Under the Volcano, Malcolm Lowry's 1947 novel, has received some pretty hefty praise, considered by the Modern Library to be among the best English language novels of the 20th century, and described by one reviewer as 'one of the most powerful and lyrical statements on the human condition'. Set in 1938 in an imaginary mountain village in Mexico overlooked by two towering volcanoes, it is the story of one day in the life (and death) of the alcoholic ex-British consul Geoffrey Firmin.  The Consul (and he is usually referred to in the book) has a checkered past, having been a naval officer on board a heavily armed ship disguised as a freighter, which the British used to entrap German submarines.  It seems that the captured German officers had been thrown alive into the ship's boilers (one of the first of many references in the book to Hades), and Geoffrey was court-martialed, later exonerated and moved into the consular service in a remote location to get him out of sight.
       Geoffrey's wife Yvonne had left for the US a year earlier, and has now come back, hoping to patch up their marriage.  She inadvertently arrives during the Mexican celebration of the Day of the Dead.

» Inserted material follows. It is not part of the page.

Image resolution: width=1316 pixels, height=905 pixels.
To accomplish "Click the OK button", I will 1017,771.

He is cold to her; it turns out she had been unfaithful to him, and for a year has been expressing her remorse in multiple letters, to which he has never responded.  On this day he remains very unresponsive, continues to drink heavily, and ultimately dies in a drunken altercation with some apparently corrupt policemen.       
       Under the Volcano has a progressive theme involving  Hades, and at one point we learn that the ancients believed that Tartarus was located under the volcanic Mt. Aetna. Geoffrey likens himself sometimes to Dr. Faustus as well.  He is deaf to Yvonne's entreaties, as he was to her plaintive letters (”Surely you must have thought a great deal of us, of what we built together, of how mindlessly we destroyed the structure and the beauty but yet could not destroy the memory of that beauty.") One does not get the sense of anger, but rather of self-absorption and self-destructiveness on the Geoffrey's part. 

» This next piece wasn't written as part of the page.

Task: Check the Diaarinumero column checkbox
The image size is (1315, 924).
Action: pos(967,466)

      This book has been praised for dealing with the human condition, by which I think reviewers have meant the way in which it makes the reader consider mortality. On the other hand, it has some weaknesses as a novel.  We never really understand what had been happening in the marriage before the breakup; all we know is that Yvonne was unfaithful, and when she comes back a year later Geoffrey is cold and self-absorbed. It's never made clear what it is about his background that led to him being this way.  I am a great believer in the dictum 'behavior doesn't occur in a vacuum', in other words, if he is like this now, it seems likely that he may have been like this earlier.  Is it possible that Geoffrey's self-absorption and lack of giving, which are manifest during the Day of the Dead, were also present during the marriage, and contributed to its dissolution? The author doesn't give us any hint, and we are asked to accept his behavior at face value.
        At the end, Geoffrey, lying shot in the street, remembers graffiti someone has written repeatedly near his house: '“No se puede vivir sin amar.” As it happens, Malcolm Lowry who drank excessively since his teenage years, wrote this book in Mexico, where he had gone to try to patch up his own marriage.  Perhaps he, too, was thinking that the real Hades comes from being unable to love-- and to forgive.